◆ Problem to work on ◆
Write out, please, the lines from the beginning of the material to the line with "You are a computer-use agent.", including both ends and nothing else.

◆ Records for processing ◆

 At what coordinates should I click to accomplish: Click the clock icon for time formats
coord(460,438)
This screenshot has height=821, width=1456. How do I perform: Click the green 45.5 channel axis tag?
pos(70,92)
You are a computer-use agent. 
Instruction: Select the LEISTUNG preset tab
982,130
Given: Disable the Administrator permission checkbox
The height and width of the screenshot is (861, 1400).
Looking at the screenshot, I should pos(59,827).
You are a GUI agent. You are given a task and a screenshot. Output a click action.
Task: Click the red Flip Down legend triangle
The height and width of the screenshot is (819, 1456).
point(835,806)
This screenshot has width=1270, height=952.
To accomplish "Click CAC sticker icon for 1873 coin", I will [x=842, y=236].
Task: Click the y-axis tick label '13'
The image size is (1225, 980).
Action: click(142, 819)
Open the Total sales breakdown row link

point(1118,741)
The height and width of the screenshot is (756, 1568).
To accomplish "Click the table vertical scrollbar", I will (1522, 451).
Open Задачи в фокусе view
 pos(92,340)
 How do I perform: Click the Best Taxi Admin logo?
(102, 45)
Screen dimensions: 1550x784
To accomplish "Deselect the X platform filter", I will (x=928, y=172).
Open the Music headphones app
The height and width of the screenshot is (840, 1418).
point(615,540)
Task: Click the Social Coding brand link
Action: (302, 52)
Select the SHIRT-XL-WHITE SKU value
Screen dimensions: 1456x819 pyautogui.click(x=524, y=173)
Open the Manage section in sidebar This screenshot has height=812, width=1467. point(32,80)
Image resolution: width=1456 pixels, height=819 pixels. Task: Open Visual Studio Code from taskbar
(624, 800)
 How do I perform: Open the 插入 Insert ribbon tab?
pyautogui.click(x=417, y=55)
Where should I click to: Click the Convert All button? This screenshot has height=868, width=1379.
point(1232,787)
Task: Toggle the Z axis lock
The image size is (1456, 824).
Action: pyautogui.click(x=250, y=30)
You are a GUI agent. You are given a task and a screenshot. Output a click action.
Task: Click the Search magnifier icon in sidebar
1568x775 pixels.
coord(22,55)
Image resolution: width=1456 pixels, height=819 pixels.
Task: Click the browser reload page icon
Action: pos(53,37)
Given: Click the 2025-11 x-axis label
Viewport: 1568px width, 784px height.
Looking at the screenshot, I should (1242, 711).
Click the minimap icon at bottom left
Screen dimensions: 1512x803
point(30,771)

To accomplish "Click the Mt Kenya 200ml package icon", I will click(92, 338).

◆ Task answer ◆
 At what coordinates should I click to accomplish: Click the clock icon for time formats
coord(460,438)
This screenshot has height=821, width=1456. How do I perform: Click the green 45.5 channel axis tag?
pos(70,92)
You are a computer-use agent. 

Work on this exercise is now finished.